Interestingly, one of the singers in the choir I sing with now in Germany is from Minnesota. The choir director I sang under at Macalester, Dale Warland, is well known internationally. When I mentioned to her that I had sung under him, she said, “Lucky you. I never could get into his choir.” Of course, she meant his professional choir. I sang in the large concert choir. Still, when she told me that, I felt a moment of pride. I belonged to a good college and sang once under their renowned choir director! It felt good to have a brief sense of having belonged someplace.
We eat ice cream at Donna’s chic town house, in a housing development constructed specifically for senior citizens.
And then we leave Donna. Natalie says, “You haven’t seen Sun City yet! This is housing on an entirely different scale than where Donna lives.”
We drive past the center of Georgetown to a suburban development. There are homes here larger than the one my parents had built to accommdate seven children! This is the place retired corporate executives move to, intending to downsize. We drive past house after house, condominium after condominium, all built for wealthy or at least upscale people fifty-five years old and up. We pass people driving in golf carts along the road. Sun City has its own golf courses – three of them! Its own senior university. Its own cultural center, ballroom, activitiy center, artificial fishing lake, its own swimming pools. I read that this is the first home people live in after retiring, but not their last. This is a place for vibrant, restless people on the go!
I see one active creature here that is of much more interest to me than all the golf courses of Sun City – a roadrunner!

I am thrilled to see the roadrunner, the first I’ve seen in Texas this trip. I feel out of place in Sun City, though.

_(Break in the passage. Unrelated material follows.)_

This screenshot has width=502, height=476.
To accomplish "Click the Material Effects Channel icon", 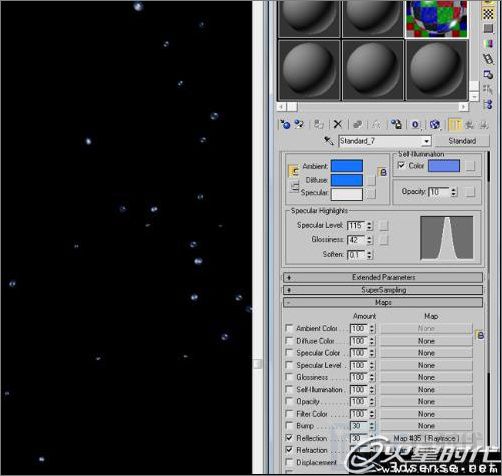I will (x=415, y=124).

It feels artificial and unnatural to live in a place constructed for and devoted exclusively to seniors. Rhett had suggested once that I might want to move down there. “It’s growing all the time,” he said. There are over 14,000 residents living there now, pushing up the population of Georgetown to about 50,000 residents at present. It’s growing larger, day by day. Georgetown is no longer a town. It has become a thriving city.

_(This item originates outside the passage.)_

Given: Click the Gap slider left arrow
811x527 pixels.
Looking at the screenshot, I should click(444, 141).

Our next stop is Lake Georgetown, a dammed-up part of the San Gabriel River, now a reservoir providing drinking water and recreation for the inhabitants of Georgetown. It is a pretty, very large lake, but lacks the pristine beauty of the lakes I knew as a child, spending summers in the pine and birch forests, camping along one of the thousands of lakes in northern Minnesota.

I learn that Georgetown is one of a few cities in the United States using 100% renewable energy. Talk about a green city! Texas is not at all what I expected. This is one of the most forward-thinking places I can imagine, way ahead of anything I know of in Germany. I can understand why people are proud to live in Texas, in a town turned city called Georgetown.
Our last stop is at HEB, the supermarket Natalie normally shops at. “We’re going to the ‘Mexican’ one,” she says. “I feel more comfortable there among these ordinary people than all trendy, hip shoppers in Sun City.” We roam along the aisles in a crowded, rather shabby but comfortable supermarket, surrounded by Mexicans.
Yes, Natalie and I are one of a kind. Neither of us would choose Sun City as our local neighborhood. But Georgetown as a whole, that’s another thing. After having spent a week in Georgetown, I can imagine why people feel at home here. But I have to move on. Tomorrow I will be in Louisiana – for the first time.